The Day I Met My Protagonist
“You need to go find a quiet place. No distractions. Play some quiet music or light a candle. Let your mind relax and open it up to her. She wants to talk to you.”
I don’t know if I internally raised my eyebrow or I did it in real life as my writing instructor told me how to get unstuck. I couldn’t form my protagonist in my head yet. She was a young girl and she had things to tell me.
Elizabeth Gilbert in Big Magic talks about the ideas finding us, the stories find us, and if we don’t capture them that bit of inspiration may move on and find another conduit. This daemon, as Scorates called it, this spirit of inspiration, I knew she was the hero to my story but I didn’t quite know what her story was.
“Go to that place where you'r mind is open and relaxed, where it is before you fall asleep and your imagination is just sort of running around, and sit on that. See if your heroine is there.”
I closed myself into my porch, I got comfy on my big cozy reading chair and I lit a fire. I think it was mid autumn, it was a rainy, grey kind of day, the day that makes you want to snuggle up with tea and a book.
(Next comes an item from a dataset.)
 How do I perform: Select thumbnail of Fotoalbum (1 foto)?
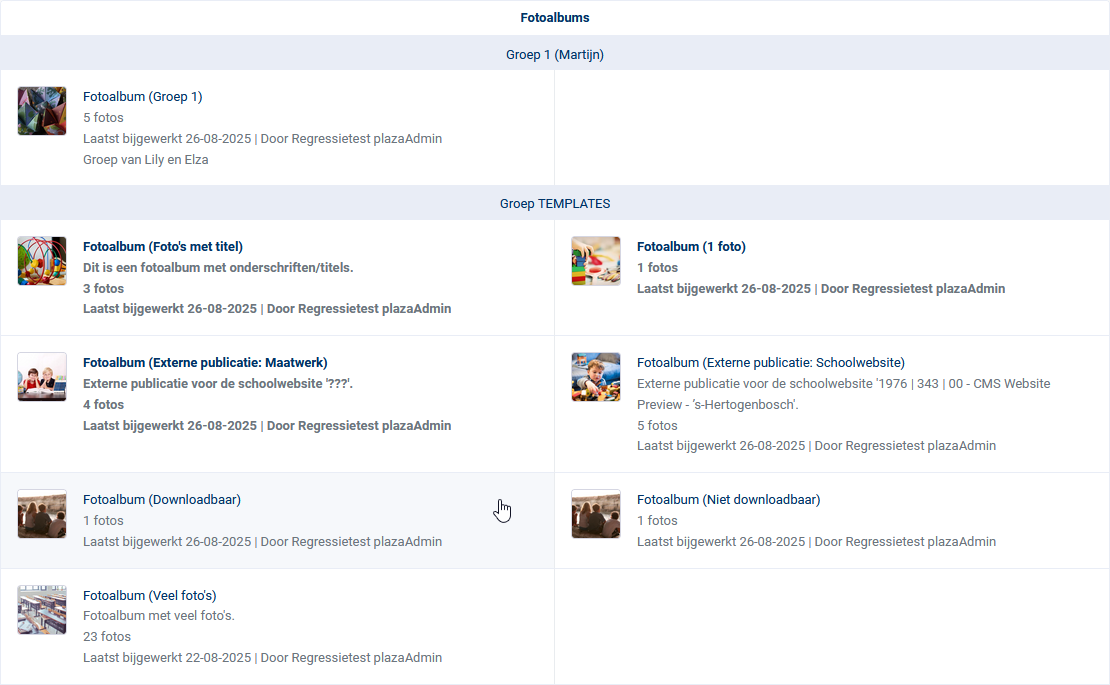[596, 261]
I closed my eyes and tried to go there.
It reminded me of a meditation practice - which, when I really get into a good habit, takes me to a place of clear white light - I didn’t want to get there, up to the heavens. I tried to stay grounded on the chair but I let my brain go.
She did show up. She told me her name is Irina. She needs the book to be written. Her escape from the war, her survival story. She came to me as an adult and a child who were the same woman and I know that instinctively. You know when you see someone in a dream and they look completely different than real life, but you recognize them intimately? I knew her, and her story, and she was mad at me for not writing it yet.
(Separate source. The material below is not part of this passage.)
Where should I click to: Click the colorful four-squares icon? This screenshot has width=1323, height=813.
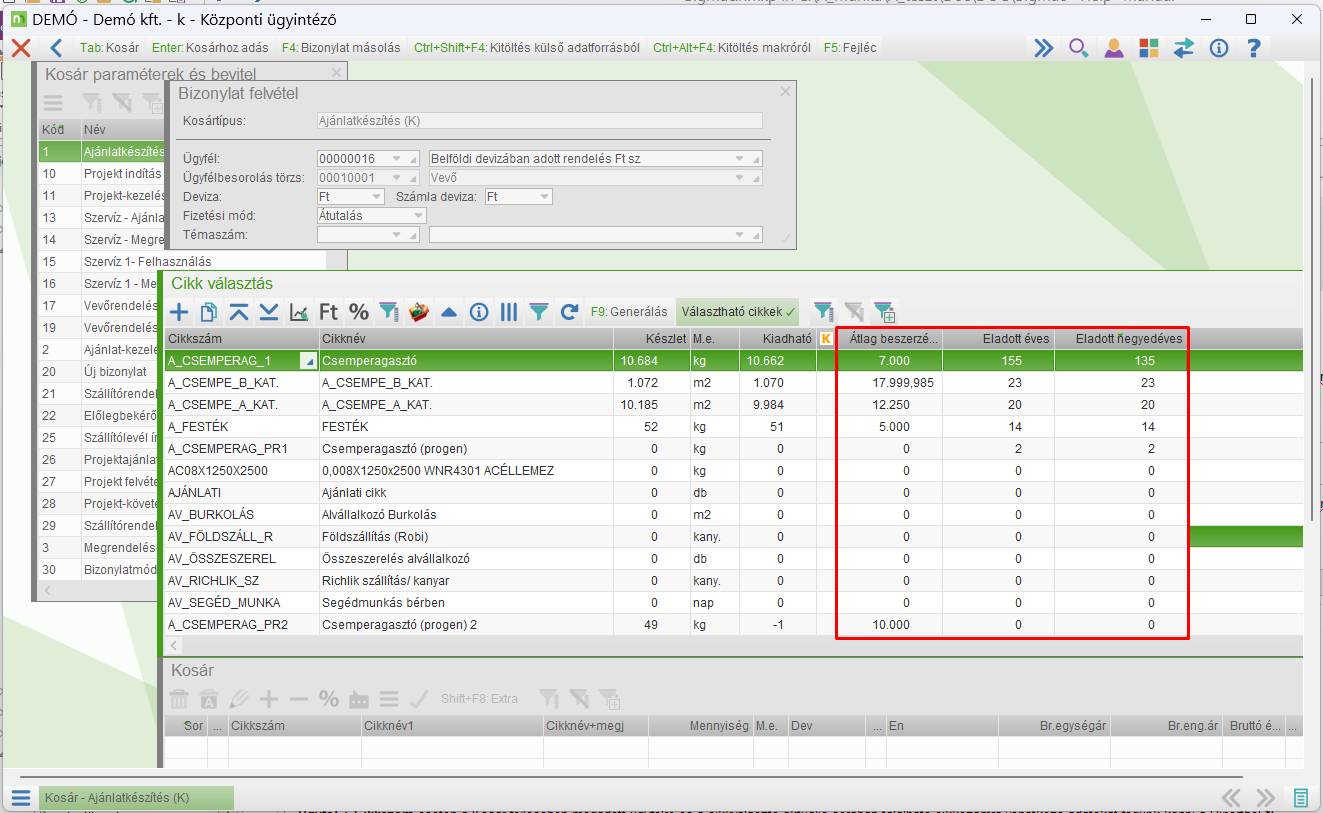click(1148, 48)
So I started blocking out what she showed me. I wrote as much as I could with the information I had, there’s a lot of research into a time period and place I don’t know much about. And then I got stuck. So I went to her again.
This time I was in a new reading chair in a new apartment. She was annoyed with me, typical. I’d written her antagonist wrong. I should have consulted her, the woman was cruel and I’d written her too kind. I’m so sorry, I meditatively expressed to Irina, and she disappeared so I could go edit the work.
She points me in certain directions and tells me, in that not-quite-awake-or-asleep imagination place what I need to do. She’s the story, it’s not really mine. I’m just here to attempt to deliver it. I’m open and ready to receive the story.
I guess there’s that trope of the mentally unstable writer. I don’t think I’m insane, maybe just a little woo-woo? There are writers who work based on Tarot readings. Writers who scramble to scribble their dreams on journal pages at night. Writers who take a newspaper article about a mad widow and they just know that they know the story. I don’t think it matters where it comes from, just that we take the opportunity to let it come through us.
“I told you it would work. When you get stuck, go to that place. She’ll find you.”